OBJECTIVES:
(a) In the image-prompt guide, change "image" to "picture" throughout the stretch from "Certain words can" through "guide the camera.", and give that stretch again.
(b) Write what comes next in the guide to wording image-generation prompts, picking up after its last sentence.

READING PASSAGE:

╔══

Certain words can make a dramatic difference in the outcomes of the generation. The keywords like highly detailed, ultra-realistic, 4K, 8K, UHD, and HDR are the game changers for the overall quality of the image. Adding “studio lighting” will introduce appealing textures to the image, while “accent lighting” can draw attention to specific features. Describing the image as “professional” can enhance color contrast and detail, while mentioning “vivid colors” will bring life to your image. Using terms like ultra-wide angle, panoramic, or long-shot will help guide the camera.
Packing your prompt with phrases related to artistic techniques and materials (such as trending on artstation, precise line-art, golden ratio, fine art, etc.) and those associated with artistic value (such as most beautiful image ever seen, epic composition, etc.) can also bring sophisticated improvements.
Negative prompts are parameters that inform the generation model about what you do not want to see in the final image. They help prevent AI from generating specific elements, fix image abnormalities, and improve overall quality. Here are some universal examples: blurry, cropped, cloned face, duplicate, error, ugly, wrong proportions, deform, fused fingers, extra arms, law quality res, watermark, and more.
The order is almost as important as the vocabulary, guiding the AI in generating the desired output. Combine keywords to direct the focus of your prompt and note key phrases that influence image preference. Emphasize essential keywords with a full colon and decimal number, use parentheses for added importance, and brackets for less importance.

╚══

MATERIAL PROVIDED:
╔══

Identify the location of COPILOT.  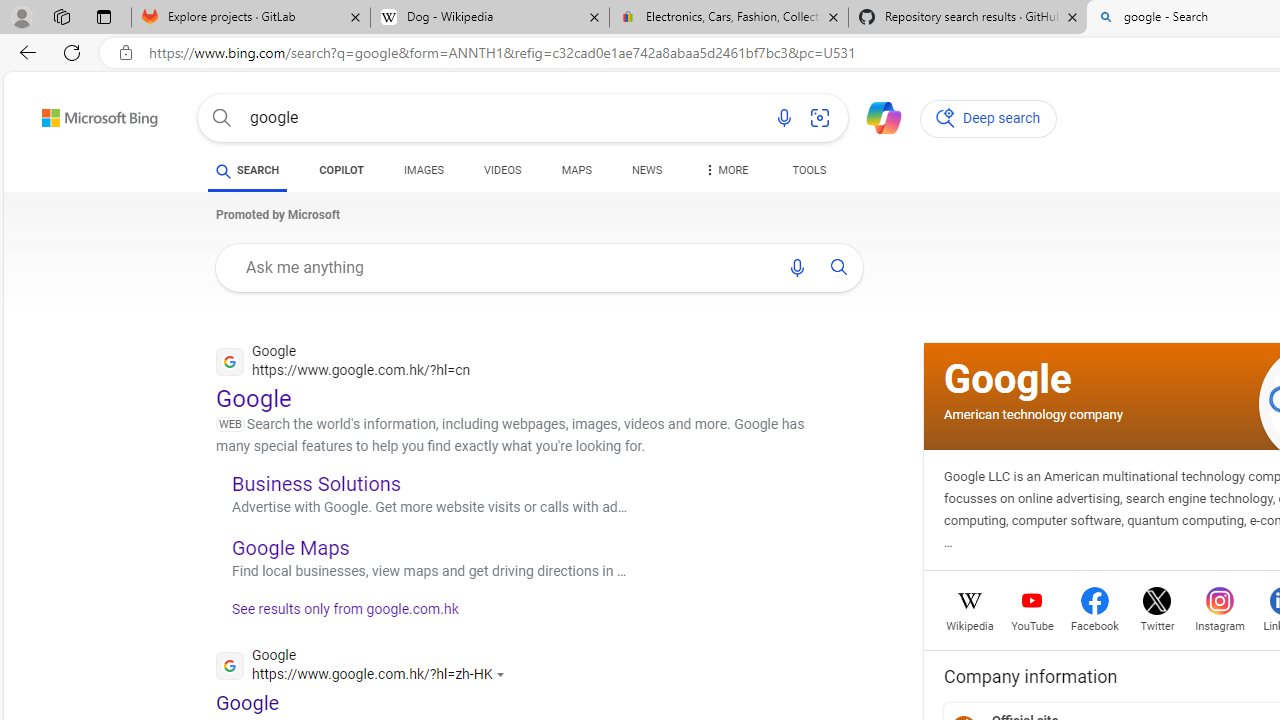
(342, 170).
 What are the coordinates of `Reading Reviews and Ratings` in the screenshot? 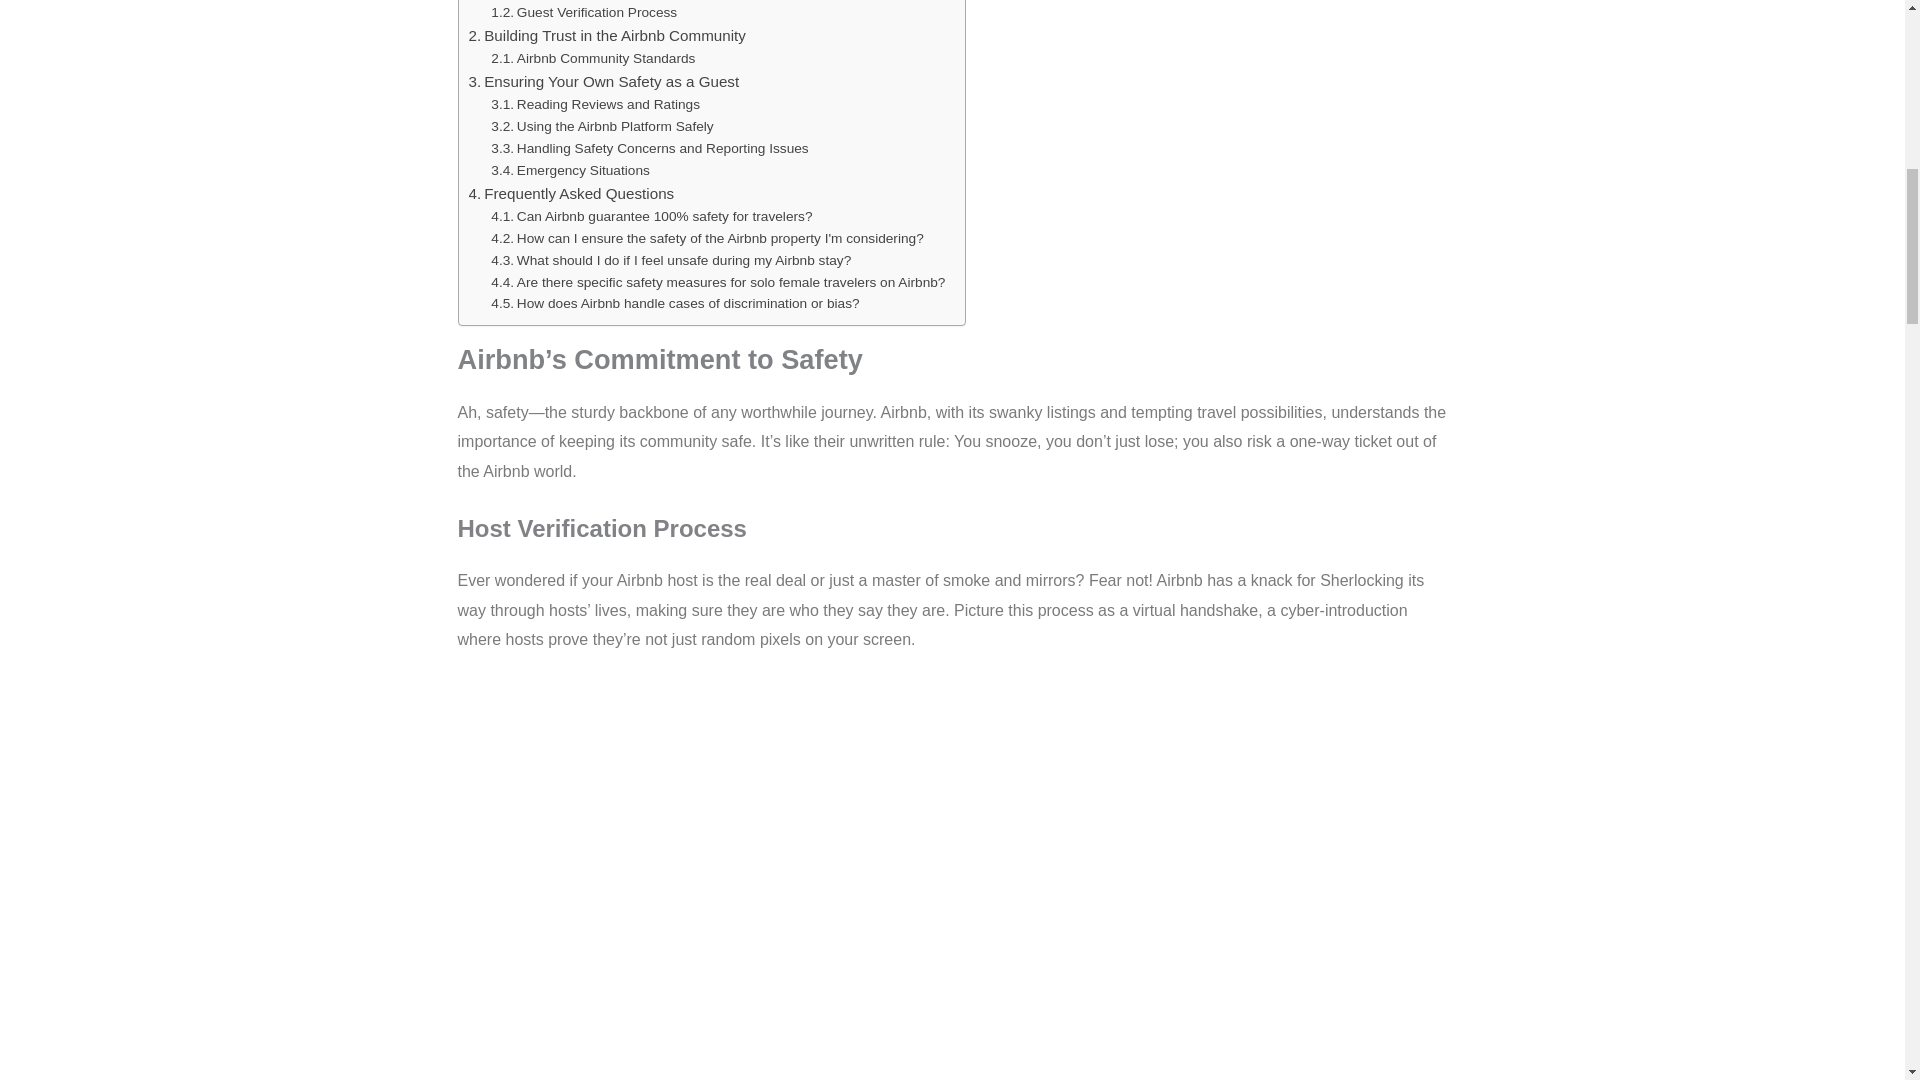 It's located at (596, 104).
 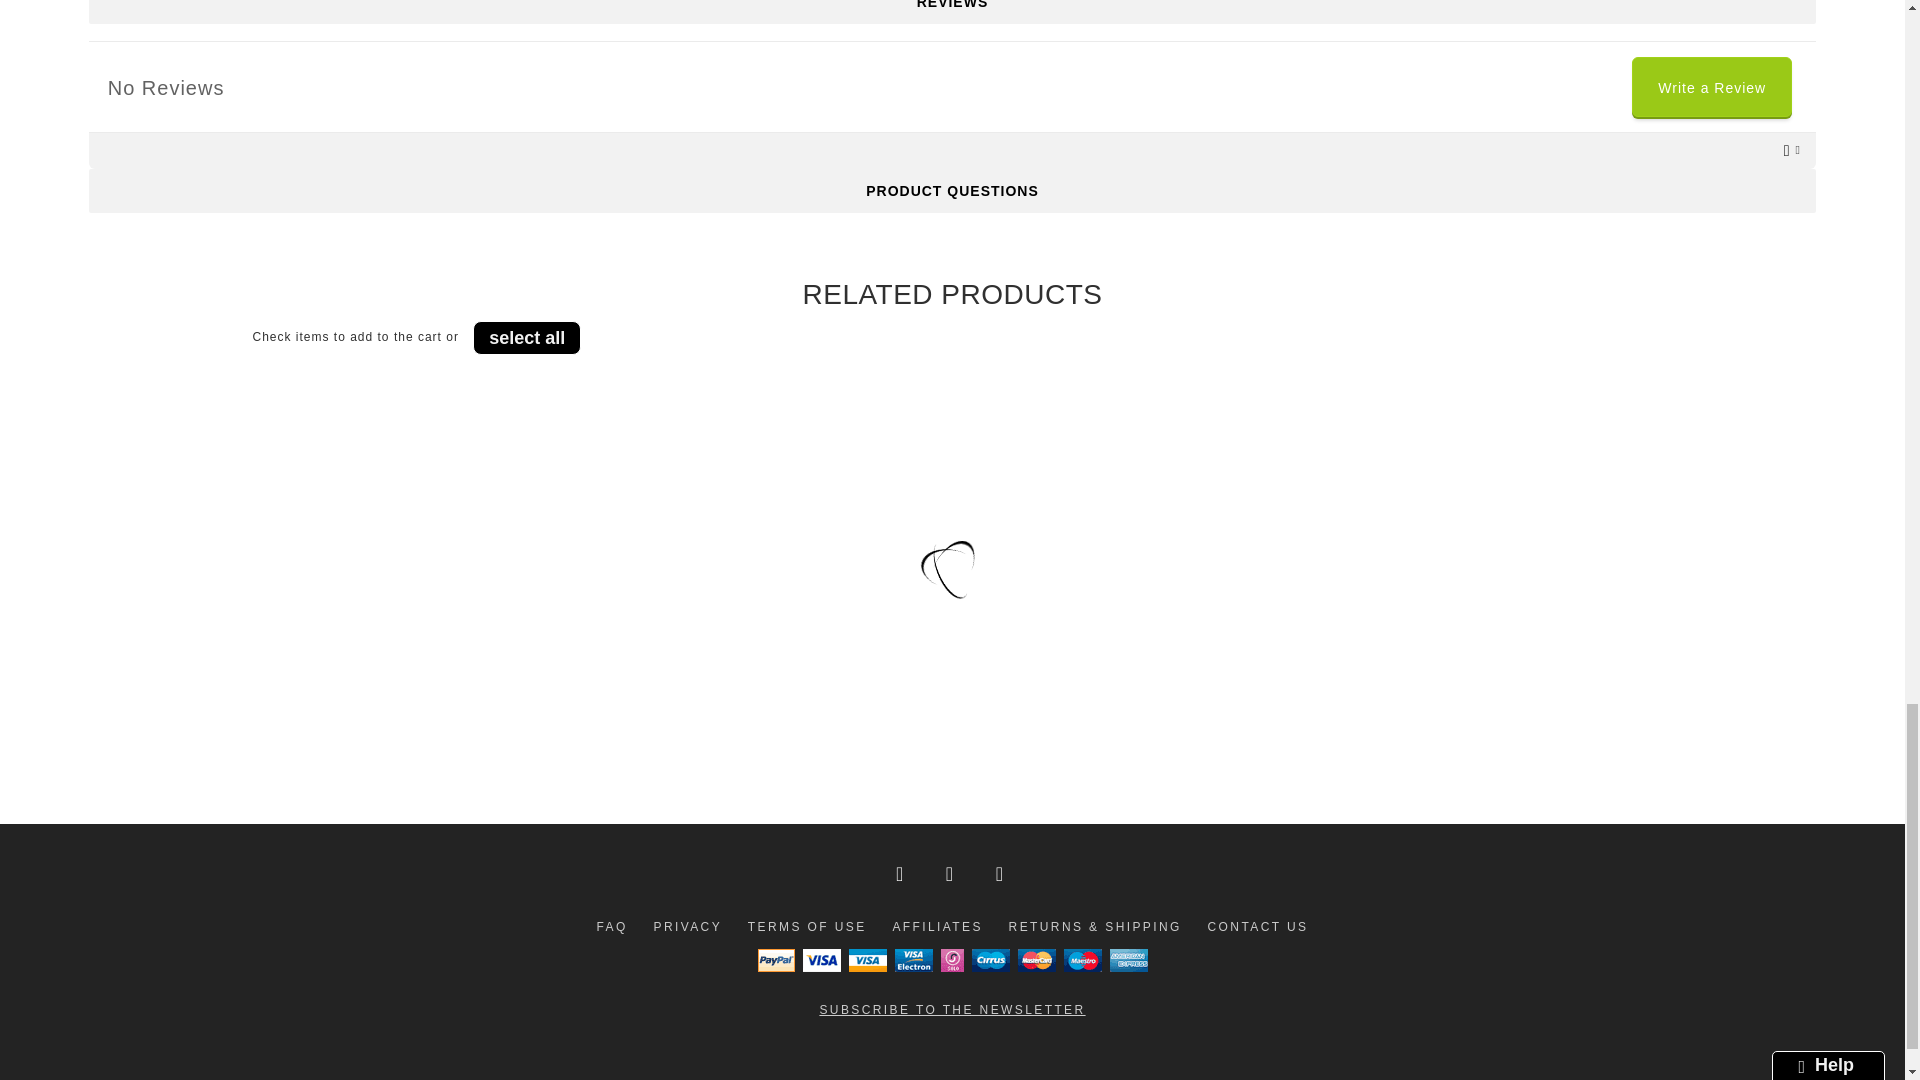 I want to click on ORLY Won't Chip Top Coat 9ml, so click(x=679, y=649).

╚══

ANSWERS TO THE TASKS:
(a)
Certain words can make a dramatic difference in the outcomes of the generation. The keywords like highly detailed, ultra-realistic, 4K, 8K, UHD, and HDR are the game changers for the overall quality of the picture. Adding “studio lighting” will introduce appealing textures to the picture, while “accent lighting” can draw attention to specific features. Describing the picture as “professional” can enhance color contrast and detail, while mentioning “vivid colors” will bring life to your picture. Using terms like ultra-wide angle, panoramic, or long-shot will help guide the camera.

(b)
Typically, the earlier a word appears in the sentence, the more importance it is given. If the AI model didn’t take in some key phrase and failed to depict it in the generated image, try rearranging the order of words, placing the missing element earlier in the prompt.
Bad prompt: portrait of a woman looking directly at the camera, neck tattoo, urban pink background.
Good prompt: head and shoulders realistic photo portrait of a beautiful woman looking at the camera, white skin, pink lips, red hair, blue eyes, black tattoos on her neck, neon punk, highly detailed, pink neon city background.
Creating effective prompts requires both artistic imagination and technical skills. By including the necessary building blocks and following the proper prompt structure you ensure that the text-to-image generation model understands your vision and produces optimal output. However, don’t be afraid to experiment; the more you practice, the more adept you become, and the more remarkable your creations will be.